Agricultural blockchain startup Bext360 is partnering with multiple tech companies, especially non-profits and fashion-based platforms, to see if blockchain technology can find a use case in the sourcing of organic cotton. A pilot test will include marking the bags of organic cotton when they are harvested, ensuring that the source is recorded. The pilot, which is being called the Organic Cotton Traceability Pilot, is a partnership between the C&A Foundation, the Organic Cotton Accelerator and Fashion for Good. It's supported by the C&A company and by Zalando, PVH Corp and the Kering Group. Since the food industry is ahead of the fashion industry in developing blockchain projects, fashion groups are inspired by the methods used by the food industry, like the use of microbiomes to follow materials from origin to finished product.

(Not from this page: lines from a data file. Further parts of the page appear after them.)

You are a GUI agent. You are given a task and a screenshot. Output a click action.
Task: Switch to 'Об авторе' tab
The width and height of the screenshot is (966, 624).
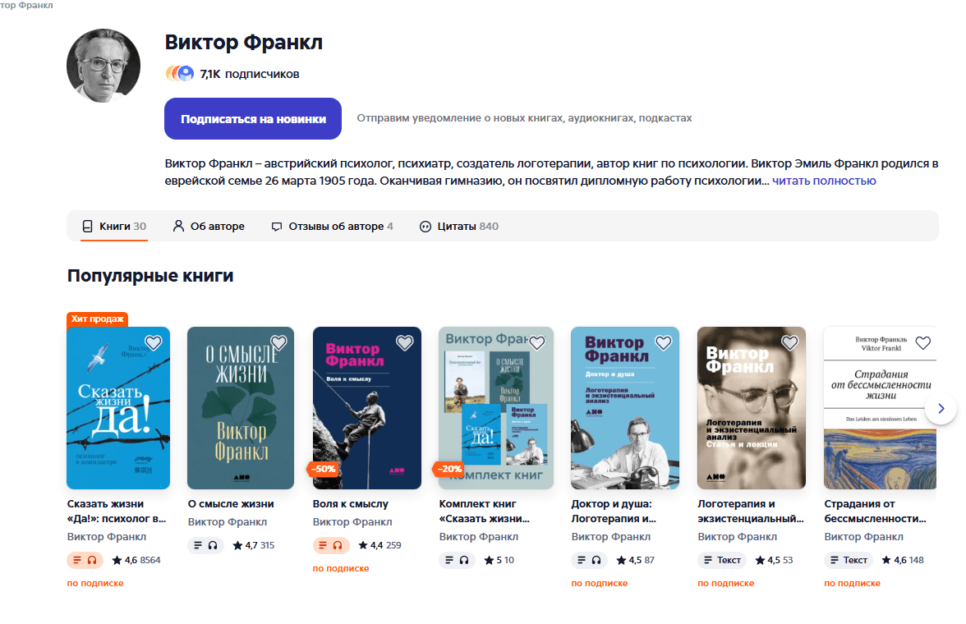point(209,226)
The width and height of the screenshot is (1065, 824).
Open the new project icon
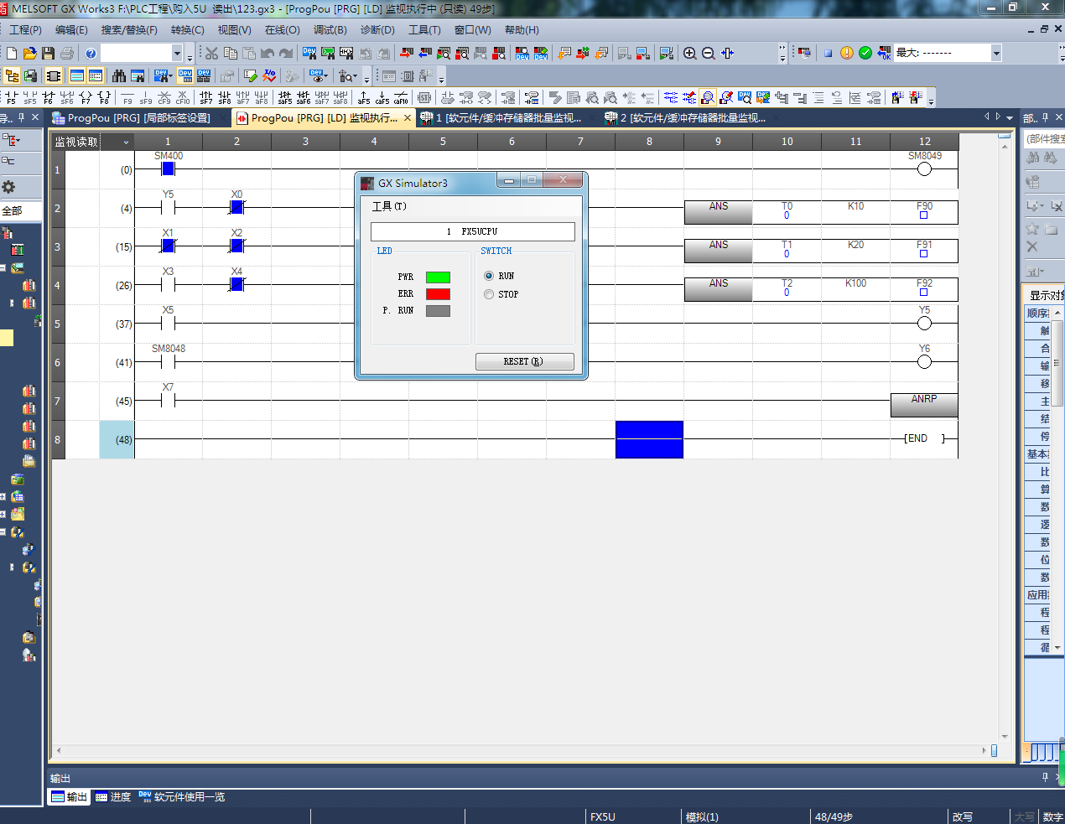coord(12,53)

All firms mentioned here are still small fishes which by pursuing transparency hope to create trust and sympathy for their ethical way of doing business. However,  there are also some 'early adopters' of blockchain technology among the big fashion companies as well, like Hugo Boss and Columbia. At the IAF Convention 2018 in Maastricht (the Netherlands), Heinz Zeller, head of Sustainability and Logistics at Hugo Boss, commented on the efforts of Hugo Boss to increase-thanks to blockchain-the transparence of the supply chain and to improve the cooperation between buyers and suppliers.

No walk in the park

Charles Beckwith, communication director of the Save the Garment Center in New York is astonished that so many different tracking systems are used in the worldwide fashion industry and that most of them are obsolete. He pleads for a big leap forward in standardisation, referring to a method which already has been applied successfully in dozens of other industries: blockchain.

The start up of New Zealand entrepreneur Samantha Jones wants to contribute to this effort. In July 2017, Jones received $1.2 million from the NEM Community Fund to create a blockchain-based platform that can track in real time all transcactions and transportation in the apparel supply chain from raw material to final consumer. As a result, she believes, social exploitation and product counterfeiting will become impossible.

How big are the chances that blockchain becomes the standard in the fashion industry? Expert De Lameillieure warns companies that the introduction of blockchain in an enterprise is no walk in the park. About 92 per cent of the blockchain projects that were launched in the last three years are already dead. The indelibility of the information enclosed in the blockchain can possibly clash with Article 17 of the European GDPR legislation (General Data Protection Regulation). Since blockchain systematically eliminates the traditional 'middlemen' from transaction processes, an annoying question arises: to whom can you apply when there's a problem or dispute?

Barriers to blockchain

Other barriers that still need to be overcome include blockchain energy consumption, the scarcity of blockchain developers, the resistance of leaders and middlemen, and the challenge of scaling up the technology in the fashion industry. 

One of the main things people know about blockchain is that it takes huge amounts of energy, especially when the technology is used to "mine" bitcoin. PwC economist Alex de Vries estimates that generating bitcoin alone uses 2.55 gigawatts (GWs) of energy a year, almost as much as the Republic of Ireland is using. He remarks that many bitcoin "miners" are in China, and use electricity produced by very polluting coal-fired power stations. However, the Climate Ledger Initiative argues that blockchains in general do not need a lot of power.

As of now, qualified blockchain developers who understand the fashion industry well are difficult to find and therefore very costly. It's easy to predict that many leaders and middlemen will resist the introduction of blockchain. Blockchain means decentralisation, which goes against the instinct of many leaders. Especially in Western countries, most company owners are still devoted to the principle of 'unity of direction' advised by Henri Fayol. Blockchain also means direct contact between parties without the intervention of (mostly costly) middlemen of all kinds.